Me incorporé, busqué mi caña y comencé el retorno. A lo lejos veía a mis amigos, e iba replanteándome cuestiones tan básicas como qué razón me llevó a que me gustara la pesca. No encontraba explicación, se me había ido la captura soñada. Y se me había ido de mis manos.
Camino al “point”, donde estaba el resto, buscaba palabras para explicar lo que me había pasado, cómo contarlo. No se me ocurría por dónde empezar, qué adjetivos utilizaría; cómo haría para que me creyeran. Cómo decirles que se me acababa de escapar una deformidad de la naturaleza, sin que pensaran que exageraba.

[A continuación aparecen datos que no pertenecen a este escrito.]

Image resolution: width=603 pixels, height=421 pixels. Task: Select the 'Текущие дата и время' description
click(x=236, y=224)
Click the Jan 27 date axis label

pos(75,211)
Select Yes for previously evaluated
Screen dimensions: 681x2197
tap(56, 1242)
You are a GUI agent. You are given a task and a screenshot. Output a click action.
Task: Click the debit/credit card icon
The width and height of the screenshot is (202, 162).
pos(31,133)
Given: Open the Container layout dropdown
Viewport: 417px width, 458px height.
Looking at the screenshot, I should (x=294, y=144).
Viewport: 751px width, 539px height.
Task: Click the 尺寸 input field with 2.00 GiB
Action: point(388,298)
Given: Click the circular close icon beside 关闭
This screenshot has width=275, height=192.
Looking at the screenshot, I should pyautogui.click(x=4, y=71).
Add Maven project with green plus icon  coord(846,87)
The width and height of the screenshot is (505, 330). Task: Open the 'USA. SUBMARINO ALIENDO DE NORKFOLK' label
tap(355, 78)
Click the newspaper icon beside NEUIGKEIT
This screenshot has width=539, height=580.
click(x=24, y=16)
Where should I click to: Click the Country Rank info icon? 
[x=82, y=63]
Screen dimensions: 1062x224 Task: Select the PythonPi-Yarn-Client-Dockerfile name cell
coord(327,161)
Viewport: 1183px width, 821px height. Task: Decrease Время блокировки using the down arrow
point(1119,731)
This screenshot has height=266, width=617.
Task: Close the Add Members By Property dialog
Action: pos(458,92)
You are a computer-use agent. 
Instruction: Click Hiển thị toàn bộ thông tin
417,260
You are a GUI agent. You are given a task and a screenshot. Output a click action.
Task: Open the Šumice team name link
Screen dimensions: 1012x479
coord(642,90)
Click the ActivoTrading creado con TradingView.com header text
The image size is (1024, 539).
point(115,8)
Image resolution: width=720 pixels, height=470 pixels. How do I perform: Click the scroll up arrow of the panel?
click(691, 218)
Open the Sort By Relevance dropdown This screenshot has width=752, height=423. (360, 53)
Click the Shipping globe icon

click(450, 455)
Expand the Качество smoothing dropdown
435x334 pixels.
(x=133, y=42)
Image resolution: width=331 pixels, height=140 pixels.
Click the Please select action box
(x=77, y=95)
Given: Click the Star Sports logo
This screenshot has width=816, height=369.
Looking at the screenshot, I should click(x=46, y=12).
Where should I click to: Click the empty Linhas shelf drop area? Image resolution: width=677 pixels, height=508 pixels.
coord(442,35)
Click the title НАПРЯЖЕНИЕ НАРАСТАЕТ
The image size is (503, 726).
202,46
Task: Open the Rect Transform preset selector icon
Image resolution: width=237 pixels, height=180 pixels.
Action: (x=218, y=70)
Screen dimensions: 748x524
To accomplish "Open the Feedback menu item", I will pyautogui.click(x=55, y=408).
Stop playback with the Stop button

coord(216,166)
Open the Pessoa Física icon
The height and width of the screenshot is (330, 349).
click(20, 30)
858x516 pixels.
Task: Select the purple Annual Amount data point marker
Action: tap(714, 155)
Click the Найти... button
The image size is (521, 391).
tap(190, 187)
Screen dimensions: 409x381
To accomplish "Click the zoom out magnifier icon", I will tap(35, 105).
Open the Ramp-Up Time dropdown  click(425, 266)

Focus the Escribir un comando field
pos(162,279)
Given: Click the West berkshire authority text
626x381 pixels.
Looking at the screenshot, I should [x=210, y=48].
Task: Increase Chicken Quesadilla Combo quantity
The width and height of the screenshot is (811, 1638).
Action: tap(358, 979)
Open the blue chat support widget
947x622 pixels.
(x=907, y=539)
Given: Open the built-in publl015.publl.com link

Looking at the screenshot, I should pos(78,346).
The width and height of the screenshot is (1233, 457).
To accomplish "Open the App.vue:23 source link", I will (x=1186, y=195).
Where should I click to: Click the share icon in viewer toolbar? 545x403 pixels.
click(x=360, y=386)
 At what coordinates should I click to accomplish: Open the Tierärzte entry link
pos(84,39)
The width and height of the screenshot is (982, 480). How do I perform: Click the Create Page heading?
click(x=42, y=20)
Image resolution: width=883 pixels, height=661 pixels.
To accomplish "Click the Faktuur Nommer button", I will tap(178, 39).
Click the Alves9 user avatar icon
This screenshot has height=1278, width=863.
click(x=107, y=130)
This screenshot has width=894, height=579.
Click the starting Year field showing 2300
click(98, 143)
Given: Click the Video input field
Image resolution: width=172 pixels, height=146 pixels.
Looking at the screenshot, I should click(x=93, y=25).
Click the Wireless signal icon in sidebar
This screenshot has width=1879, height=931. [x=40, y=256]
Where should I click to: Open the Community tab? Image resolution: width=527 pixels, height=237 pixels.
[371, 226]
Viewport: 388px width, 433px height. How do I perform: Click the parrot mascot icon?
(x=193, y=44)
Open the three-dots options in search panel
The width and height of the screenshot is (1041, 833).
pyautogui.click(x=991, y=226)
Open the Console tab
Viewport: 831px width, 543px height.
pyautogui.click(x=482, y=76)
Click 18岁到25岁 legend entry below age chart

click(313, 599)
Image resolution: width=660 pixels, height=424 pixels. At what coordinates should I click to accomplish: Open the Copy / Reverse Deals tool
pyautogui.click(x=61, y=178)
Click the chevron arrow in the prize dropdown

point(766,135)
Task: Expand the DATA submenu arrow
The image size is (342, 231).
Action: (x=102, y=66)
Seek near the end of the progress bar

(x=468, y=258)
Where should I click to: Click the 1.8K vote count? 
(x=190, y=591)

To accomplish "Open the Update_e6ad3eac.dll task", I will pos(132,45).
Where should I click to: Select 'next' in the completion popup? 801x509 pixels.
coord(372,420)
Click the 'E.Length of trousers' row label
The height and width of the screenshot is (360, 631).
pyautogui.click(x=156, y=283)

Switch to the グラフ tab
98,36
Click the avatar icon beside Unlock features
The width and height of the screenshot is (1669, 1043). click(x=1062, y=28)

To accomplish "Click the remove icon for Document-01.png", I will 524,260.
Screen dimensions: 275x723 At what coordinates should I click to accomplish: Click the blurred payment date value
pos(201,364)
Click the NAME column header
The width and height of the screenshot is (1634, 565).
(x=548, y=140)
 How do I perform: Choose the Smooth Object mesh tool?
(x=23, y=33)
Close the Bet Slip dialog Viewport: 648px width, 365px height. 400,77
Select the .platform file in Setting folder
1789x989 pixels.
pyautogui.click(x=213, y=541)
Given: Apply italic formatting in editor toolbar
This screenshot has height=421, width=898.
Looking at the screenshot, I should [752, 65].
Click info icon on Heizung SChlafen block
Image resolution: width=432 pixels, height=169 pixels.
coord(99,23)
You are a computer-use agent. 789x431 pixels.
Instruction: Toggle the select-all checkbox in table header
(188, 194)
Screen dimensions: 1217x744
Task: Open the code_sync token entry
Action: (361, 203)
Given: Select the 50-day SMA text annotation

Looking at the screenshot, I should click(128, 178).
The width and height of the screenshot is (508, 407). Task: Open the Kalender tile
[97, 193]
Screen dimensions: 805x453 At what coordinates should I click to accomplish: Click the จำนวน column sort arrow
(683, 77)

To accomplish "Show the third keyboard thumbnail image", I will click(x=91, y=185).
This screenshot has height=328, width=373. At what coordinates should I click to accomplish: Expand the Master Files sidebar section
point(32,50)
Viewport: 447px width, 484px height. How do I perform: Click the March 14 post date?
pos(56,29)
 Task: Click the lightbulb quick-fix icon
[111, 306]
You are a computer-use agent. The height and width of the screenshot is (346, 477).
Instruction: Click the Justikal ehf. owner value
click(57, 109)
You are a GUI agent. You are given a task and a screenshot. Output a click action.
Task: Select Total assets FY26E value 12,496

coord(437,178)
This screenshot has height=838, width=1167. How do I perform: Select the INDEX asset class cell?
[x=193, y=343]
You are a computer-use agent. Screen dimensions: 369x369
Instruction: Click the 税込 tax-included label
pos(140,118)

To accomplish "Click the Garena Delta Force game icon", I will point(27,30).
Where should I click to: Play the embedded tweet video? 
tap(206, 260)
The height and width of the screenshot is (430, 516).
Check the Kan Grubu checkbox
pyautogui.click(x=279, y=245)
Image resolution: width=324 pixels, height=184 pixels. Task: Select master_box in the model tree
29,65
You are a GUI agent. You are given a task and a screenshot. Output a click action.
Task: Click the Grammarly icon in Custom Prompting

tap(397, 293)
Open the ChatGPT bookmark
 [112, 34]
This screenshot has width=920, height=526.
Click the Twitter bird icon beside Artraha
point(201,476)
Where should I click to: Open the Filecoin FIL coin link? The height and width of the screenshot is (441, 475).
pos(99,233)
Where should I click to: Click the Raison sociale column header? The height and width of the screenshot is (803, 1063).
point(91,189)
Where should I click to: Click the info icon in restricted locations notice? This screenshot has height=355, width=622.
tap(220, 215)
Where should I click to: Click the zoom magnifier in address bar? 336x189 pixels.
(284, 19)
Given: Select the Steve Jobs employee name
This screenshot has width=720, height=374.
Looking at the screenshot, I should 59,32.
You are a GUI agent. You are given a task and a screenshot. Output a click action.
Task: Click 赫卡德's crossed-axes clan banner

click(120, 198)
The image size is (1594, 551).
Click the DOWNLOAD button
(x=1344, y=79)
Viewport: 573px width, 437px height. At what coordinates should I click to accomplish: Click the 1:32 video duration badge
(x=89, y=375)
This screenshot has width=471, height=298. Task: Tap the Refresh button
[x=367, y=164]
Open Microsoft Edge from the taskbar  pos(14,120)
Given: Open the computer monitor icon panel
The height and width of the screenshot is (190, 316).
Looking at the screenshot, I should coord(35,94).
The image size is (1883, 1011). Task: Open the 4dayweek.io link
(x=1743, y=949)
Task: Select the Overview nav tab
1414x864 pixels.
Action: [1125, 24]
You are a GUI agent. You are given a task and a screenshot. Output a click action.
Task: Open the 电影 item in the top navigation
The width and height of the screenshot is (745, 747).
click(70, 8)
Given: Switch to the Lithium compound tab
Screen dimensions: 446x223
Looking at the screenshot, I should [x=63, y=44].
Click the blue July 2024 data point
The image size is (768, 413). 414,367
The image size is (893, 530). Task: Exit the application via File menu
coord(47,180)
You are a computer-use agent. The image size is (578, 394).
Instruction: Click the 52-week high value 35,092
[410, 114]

Luego de caminar un rato, donde pasaba por mi mente una y otra vez ese amargo e inolvidable momento, donde la lluvia disimuló alguna lágrima de bronca, llegué donde andaba el resto.
“Acá no pasa nada, ¿y, como te fue a vos? Seguro vas a decir que se te escapó una gigante”, me dijo uno. Tardé en responder, y como finalmente no había encontrado palabras para semejante situación, me salió decir: “no… allá no pasa nada tampoco”. Mientras desarmaba mi equipo, con el pulso todavía tembloroso, me preguntaba a mi mismo si la soledad no me había hecho alucinar. Me senté y abandoné la pesca por el resto del día, mientras conectaba mis sentidos ya que merecía cagarme de frío, hambre y sueño.